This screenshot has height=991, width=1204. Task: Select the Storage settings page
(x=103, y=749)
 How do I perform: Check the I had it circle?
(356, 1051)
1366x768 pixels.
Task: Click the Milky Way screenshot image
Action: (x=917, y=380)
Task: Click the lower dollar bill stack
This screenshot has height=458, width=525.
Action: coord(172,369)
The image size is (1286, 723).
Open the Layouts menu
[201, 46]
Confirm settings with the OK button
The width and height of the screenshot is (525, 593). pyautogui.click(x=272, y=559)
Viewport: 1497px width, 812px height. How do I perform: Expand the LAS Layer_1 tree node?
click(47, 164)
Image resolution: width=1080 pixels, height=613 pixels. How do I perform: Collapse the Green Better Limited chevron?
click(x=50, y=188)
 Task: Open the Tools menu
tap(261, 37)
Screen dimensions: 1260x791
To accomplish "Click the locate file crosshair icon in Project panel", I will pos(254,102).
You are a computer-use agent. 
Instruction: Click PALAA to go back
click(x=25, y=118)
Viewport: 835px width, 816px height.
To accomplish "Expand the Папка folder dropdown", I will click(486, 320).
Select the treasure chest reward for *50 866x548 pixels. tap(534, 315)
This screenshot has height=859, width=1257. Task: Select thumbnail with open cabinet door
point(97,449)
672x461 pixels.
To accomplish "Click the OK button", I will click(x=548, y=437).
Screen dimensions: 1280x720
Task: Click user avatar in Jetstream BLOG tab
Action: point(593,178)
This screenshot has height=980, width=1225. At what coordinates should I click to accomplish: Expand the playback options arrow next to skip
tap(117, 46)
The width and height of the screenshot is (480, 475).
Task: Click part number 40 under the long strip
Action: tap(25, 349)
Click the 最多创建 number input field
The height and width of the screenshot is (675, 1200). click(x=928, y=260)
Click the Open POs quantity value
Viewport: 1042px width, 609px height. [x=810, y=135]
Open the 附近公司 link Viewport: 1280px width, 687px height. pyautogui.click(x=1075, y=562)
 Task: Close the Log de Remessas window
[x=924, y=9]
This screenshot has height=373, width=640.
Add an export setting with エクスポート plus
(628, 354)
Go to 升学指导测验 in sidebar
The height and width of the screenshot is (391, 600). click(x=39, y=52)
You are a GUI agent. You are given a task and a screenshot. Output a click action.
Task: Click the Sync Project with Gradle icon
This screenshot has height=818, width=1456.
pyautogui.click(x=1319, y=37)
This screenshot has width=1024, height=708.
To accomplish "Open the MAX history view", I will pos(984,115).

● ● ● ● ● ● ●

**What this task involves**.
In the data above, each line holding "icon" is to be found and copied.

**Solution to the problem**.
To accomplish "Click the locate file crosshair icon in Project panel", I will pos(254,102).
Task: Click the Sync Project with Gradle icon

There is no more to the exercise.